On 7 April 2003, the applicant, Arsham Galstyan, participated in a Mother’s Day protest against the policies and practices of the government, particularly in relation to women. After leaving the demonstration, he was arrested and charged for ‘obstructing traffic and behaving in an anti-social way at a demonstration’. He was subsequently convicted and sentenced to 3 days of detention for ‘obstructing street traffic, violating public order by making a loud noise, and inciting other participants of the demonstration to do the same’. In his complaint to the European Courthe alleged, inter alia, that his arrest and detention unlawfully interfered with his rights to freedom of expression and freedom of peaceful assembly guaranteed by arts 10 and 11 of the European Convention.
The Court considered the issues of freedom of expression and peaceful assembly together, noting that the ‘protection of personal opinions, secured by art 10, is one of the objectives of freedom of peaceful assembly as enshrined in art 11’.
The Court noted that there was no evidence that the demonstration was not intended to be peaceful or that it was prohibited or unauthorised. The Court held that by participating in the demonstration, the applicant availed himself of his right to freedom of peaceful assembly and that the conviction that followed therefore amounted to an interference with that right.
Having found a prima facie interference with the right to freedom of peaceful assembly, the Court then considered whether the interference was justified, which requires that it be ‘prescribed by law’, pursue a ‘legitimate aim’, and be ‘necessary in a democratic society’ for the achievement of that aim.
‘Prescribed by law’
The Court stated that a rule or norm can only be regarded as a ‘law’ if it is formulated with sufficient precision to enable a person to foresee, to a degree that is reasonable in the circumstances, the consequences which a given action may entail. In the present case, the applicant was convicted under a domestic law which prescribes a penalty for actions which disturb public order and peace. The Court considered that this norm is formulated with sufficient precision to satisfy the requirements of art 11 and therefore that the interference was ‘prescribed by law’.
The Court found that the domestic law was directed towards ‘public order’ and the ‘prevention of disorder’ and that such objectives constituted legitimate aims.

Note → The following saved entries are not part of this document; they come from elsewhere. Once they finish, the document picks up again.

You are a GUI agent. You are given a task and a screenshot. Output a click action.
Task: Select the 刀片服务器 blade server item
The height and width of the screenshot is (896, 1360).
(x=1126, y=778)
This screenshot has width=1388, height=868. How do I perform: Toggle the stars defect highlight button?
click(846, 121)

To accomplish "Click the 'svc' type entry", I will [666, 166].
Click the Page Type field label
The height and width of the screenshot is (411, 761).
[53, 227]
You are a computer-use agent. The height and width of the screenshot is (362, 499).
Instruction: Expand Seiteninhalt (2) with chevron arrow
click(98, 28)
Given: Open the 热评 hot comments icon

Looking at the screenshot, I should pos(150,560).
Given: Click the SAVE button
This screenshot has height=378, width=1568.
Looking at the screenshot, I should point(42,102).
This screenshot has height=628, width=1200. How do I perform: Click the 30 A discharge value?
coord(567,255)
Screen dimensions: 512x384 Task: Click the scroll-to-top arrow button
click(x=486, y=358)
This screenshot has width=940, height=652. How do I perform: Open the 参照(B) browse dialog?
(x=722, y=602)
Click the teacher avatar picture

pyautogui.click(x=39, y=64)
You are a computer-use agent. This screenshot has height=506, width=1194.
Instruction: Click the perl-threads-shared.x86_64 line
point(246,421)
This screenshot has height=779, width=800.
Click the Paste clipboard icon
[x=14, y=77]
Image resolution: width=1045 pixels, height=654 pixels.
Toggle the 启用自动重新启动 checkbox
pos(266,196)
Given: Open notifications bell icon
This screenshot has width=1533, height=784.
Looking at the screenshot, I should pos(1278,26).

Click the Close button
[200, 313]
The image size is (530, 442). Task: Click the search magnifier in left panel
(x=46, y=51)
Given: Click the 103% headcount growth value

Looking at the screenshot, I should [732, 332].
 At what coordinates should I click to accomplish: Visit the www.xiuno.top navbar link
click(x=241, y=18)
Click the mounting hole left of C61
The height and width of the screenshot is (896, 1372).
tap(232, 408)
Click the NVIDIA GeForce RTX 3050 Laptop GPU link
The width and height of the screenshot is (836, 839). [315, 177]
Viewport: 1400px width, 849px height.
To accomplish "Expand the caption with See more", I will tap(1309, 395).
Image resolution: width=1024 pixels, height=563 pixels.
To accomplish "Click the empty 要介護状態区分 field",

‘Necessary in a democratic society’
In considering whether the interference with the applicant’s human rights was justified, the Court observed that ‘the right to freedom of assembly is a fundamental right in a democratic society and is one of the foundations of such a society’. Having regard this, any exceptions to the right ‘must be narrowly interpreted and the necessity for any restrictions must be convincingly established’. The Court stated that, in certain circumstances, charges or sanctions following from participation in an unauthorised demonstration or from inciting violence at a demonstration may be compatible with what is necessary in a democratic society. It further stated, however, that ‘the freedom to take part in a peaceful assembly is of such importance that a person cannot be subjected to a sanction – even one at the lower end of the scale of disciplinary penalties – for participation in a demonstration which has not been prohibited, so long as this person does not himself commit any reprehensible act on such an occasion’.
On the facts of the present case, the Court found that the ‘obstruction of street traffic’ conviction followed from the applicant’s physical presence at a demonstration held on a street where traffic had already been suspended by consequence of the demonstration. As to the conviction for making loud noise, the Court noted that there was no suggestion that this involved any obscenity or incitement to violence and, moreover, that it is ‘hard to imagine a huge political demonstration, at which people express their opinion, not generating a certain amount of noise.’
Having regard to the above, the Court concluded that ‘the applicant was sanctioned for the mere fact of being present and proactive at the demonstration in question, rather than for committing anything illegal, violent or obscene in the course of it’ and that this amounted to an interference with the applicant's right to freedom of peaceful assembly which was not ‘necessary in a democratic society’.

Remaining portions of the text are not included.